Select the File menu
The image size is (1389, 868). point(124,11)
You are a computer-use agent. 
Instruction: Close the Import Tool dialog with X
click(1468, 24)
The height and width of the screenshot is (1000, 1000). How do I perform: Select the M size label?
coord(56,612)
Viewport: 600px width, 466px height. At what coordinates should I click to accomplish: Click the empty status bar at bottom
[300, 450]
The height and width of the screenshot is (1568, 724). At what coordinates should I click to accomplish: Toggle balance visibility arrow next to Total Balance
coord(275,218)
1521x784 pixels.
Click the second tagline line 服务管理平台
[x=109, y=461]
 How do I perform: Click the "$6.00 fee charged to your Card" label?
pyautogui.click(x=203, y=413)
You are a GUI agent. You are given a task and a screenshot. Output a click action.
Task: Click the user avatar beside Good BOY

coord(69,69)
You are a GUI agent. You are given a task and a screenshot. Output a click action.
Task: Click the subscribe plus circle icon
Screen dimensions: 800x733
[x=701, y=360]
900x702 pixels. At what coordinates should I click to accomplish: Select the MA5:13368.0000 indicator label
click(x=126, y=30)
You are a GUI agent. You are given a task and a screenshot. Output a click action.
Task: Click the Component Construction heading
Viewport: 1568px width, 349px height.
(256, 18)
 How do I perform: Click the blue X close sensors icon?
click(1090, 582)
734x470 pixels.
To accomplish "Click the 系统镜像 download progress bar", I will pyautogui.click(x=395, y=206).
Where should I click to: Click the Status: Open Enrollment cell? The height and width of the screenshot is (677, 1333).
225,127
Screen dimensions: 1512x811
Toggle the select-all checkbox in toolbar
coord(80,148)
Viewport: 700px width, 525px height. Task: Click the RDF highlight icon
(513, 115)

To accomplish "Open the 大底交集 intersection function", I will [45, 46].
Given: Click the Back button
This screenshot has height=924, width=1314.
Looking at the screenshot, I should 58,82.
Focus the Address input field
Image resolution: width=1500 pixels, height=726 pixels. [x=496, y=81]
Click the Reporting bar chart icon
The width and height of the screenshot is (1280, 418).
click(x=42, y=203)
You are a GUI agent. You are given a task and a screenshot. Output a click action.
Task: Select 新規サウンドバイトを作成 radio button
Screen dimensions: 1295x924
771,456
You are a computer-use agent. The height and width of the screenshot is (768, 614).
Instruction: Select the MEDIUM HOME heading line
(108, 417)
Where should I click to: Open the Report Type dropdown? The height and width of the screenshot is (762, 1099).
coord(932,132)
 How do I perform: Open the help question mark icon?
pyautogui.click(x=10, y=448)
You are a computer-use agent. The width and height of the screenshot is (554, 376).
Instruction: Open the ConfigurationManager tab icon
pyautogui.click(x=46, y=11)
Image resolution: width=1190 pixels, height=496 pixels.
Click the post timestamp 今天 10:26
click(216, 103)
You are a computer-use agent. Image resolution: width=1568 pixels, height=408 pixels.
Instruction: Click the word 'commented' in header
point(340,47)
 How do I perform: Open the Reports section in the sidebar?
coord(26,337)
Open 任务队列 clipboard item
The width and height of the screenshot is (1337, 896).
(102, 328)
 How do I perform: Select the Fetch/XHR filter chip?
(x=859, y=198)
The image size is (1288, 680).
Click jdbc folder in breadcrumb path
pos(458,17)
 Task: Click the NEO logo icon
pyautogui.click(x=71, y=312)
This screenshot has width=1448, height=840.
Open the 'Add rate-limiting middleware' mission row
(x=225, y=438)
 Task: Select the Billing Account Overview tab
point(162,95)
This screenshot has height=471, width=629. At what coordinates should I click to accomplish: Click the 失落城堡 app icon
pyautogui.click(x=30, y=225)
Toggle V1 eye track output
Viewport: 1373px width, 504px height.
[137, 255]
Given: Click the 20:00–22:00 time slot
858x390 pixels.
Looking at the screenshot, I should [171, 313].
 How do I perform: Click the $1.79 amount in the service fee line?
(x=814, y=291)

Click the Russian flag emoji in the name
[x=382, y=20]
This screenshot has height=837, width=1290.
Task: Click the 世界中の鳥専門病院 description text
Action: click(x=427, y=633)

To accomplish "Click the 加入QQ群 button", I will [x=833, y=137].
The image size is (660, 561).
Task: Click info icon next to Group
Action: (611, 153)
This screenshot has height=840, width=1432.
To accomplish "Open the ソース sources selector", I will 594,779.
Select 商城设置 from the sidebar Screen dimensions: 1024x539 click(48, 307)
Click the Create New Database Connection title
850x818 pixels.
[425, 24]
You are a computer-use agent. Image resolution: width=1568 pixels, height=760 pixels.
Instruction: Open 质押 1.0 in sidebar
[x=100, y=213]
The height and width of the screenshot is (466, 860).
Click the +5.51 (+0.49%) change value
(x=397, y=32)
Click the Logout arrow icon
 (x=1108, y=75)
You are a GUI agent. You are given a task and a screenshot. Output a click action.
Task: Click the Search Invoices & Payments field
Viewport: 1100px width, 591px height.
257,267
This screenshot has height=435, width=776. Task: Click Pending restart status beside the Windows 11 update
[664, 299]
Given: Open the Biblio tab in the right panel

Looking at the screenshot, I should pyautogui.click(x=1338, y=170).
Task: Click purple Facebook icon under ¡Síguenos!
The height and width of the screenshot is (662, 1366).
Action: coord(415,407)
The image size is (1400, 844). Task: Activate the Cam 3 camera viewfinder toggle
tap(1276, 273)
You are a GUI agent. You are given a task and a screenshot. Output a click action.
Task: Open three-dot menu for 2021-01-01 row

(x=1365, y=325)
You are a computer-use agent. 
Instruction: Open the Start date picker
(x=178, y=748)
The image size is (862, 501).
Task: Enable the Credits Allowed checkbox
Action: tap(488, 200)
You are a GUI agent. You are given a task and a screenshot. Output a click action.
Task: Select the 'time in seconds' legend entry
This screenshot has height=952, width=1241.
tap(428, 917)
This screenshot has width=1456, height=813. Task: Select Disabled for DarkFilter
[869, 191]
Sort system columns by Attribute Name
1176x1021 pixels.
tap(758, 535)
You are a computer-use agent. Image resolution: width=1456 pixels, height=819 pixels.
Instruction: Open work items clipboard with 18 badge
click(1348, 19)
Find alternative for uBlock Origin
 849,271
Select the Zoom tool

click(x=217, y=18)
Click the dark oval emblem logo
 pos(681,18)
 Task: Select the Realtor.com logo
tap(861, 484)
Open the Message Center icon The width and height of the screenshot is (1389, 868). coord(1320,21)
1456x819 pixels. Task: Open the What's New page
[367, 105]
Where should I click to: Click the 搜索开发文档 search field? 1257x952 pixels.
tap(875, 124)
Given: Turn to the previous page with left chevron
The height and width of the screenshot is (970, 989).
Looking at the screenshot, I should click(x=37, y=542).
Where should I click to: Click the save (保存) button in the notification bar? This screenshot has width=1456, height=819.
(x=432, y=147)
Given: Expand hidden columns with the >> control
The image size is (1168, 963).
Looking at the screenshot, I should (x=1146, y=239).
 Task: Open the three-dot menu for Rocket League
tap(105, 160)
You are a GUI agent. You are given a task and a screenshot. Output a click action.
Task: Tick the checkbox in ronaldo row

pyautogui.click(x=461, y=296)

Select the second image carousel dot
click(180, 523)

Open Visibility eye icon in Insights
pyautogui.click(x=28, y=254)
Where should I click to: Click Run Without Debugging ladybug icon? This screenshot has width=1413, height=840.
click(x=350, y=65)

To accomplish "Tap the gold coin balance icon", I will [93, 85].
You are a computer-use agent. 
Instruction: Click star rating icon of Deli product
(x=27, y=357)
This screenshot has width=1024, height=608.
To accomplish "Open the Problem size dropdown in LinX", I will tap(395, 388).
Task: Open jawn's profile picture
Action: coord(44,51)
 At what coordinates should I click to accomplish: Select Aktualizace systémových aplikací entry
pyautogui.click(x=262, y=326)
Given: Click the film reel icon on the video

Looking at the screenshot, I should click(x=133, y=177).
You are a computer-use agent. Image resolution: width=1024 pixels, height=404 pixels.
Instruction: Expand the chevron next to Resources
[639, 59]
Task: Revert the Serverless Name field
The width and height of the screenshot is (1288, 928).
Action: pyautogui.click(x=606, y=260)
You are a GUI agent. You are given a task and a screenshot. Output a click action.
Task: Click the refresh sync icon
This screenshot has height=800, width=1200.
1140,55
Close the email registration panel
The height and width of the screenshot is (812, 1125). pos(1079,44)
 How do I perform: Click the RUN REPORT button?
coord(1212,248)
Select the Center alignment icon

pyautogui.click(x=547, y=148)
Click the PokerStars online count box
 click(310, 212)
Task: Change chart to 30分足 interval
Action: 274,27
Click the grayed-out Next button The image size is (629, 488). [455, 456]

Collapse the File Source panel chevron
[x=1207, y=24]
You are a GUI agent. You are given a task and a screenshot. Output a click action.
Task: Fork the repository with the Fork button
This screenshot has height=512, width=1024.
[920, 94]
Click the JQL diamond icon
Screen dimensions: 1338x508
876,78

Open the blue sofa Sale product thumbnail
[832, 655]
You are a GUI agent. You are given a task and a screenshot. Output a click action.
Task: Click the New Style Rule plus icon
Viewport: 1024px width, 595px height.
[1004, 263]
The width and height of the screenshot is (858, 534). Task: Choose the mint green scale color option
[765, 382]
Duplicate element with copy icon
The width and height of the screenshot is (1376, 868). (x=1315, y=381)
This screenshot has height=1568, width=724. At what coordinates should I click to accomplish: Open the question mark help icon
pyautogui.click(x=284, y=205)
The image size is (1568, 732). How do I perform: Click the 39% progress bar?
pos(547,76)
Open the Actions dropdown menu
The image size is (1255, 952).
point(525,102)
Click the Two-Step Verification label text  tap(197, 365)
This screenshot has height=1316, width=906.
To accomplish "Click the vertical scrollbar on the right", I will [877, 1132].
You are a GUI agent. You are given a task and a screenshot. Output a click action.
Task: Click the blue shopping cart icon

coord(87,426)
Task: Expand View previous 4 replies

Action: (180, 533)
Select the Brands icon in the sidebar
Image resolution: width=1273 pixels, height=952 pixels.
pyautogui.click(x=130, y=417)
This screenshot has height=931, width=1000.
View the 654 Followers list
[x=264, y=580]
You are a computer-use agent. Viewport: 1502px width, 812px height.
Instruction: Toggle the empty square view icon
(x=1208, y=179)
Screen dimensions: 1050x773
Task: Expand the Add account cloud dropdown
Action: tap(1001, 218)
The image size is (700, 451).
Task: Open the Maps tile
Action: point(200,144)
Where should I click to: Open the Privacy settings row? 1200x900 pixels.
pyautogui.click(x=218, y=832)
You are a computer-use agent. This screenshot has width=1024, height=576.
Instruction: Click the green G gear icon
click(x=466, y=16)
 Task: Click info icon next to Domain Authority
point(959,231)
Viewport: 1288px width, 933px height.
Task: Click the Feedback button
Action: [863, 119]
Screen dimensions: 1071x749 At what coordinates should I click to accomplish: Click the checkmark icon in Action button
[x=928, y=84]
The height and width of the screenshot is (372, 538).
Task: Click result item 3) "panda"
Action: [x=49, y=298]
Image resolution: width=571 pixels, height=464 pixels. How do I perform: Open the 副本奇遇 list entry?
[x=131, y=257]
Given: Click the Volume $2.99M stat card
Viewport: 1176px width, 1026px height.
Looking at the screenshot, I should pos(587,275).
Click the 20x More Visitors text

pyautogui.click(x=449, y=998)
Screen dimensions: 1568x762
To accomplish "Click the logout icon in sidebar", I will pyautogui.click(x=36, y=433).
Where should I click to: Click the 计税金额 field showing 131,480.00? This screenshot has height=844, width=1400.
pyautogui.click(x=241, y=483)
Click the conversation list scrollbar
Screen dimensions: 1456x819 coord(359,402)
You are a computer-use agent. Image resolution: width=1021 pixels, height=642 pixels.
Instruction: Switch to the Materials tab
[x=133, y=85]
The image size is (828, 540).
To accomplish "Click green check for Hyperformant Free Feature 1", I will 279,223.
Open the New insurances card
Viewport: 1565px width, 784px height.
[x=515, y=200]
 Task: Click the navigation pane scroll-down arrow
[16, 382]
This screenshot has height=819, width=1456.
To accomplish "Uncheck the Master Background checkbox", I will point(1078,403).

+ + + + +

**Task to carry out:** Copy the entries above word for word, starting at the line containing "Click the Two-Step" and ending at the line containing "[x=264, y=580]", including both of those lines.

**In response:**
Click the Two-Step Verification label text  tap(197, 365)
This screenshot has height=1316, width=906.
To accomplish "Click the vertical scrollbar on the right", I will [877, 1132].
You are a GUI agent. You are given a task and a screenshot. Output a click action.
Task: Click the blue shopping cart icon

coord(87,426)
Task: Expand View previous 4 replies

Action: (180, 533)
Select the Brands icon in the sidebar
Image resolution: width=1273 pixels, height=952 pixels.
pyautogui.click(x=130, y=417)
This screenshot has height=931, width=1000.
View the 654 Followers list
[x=264, y=580]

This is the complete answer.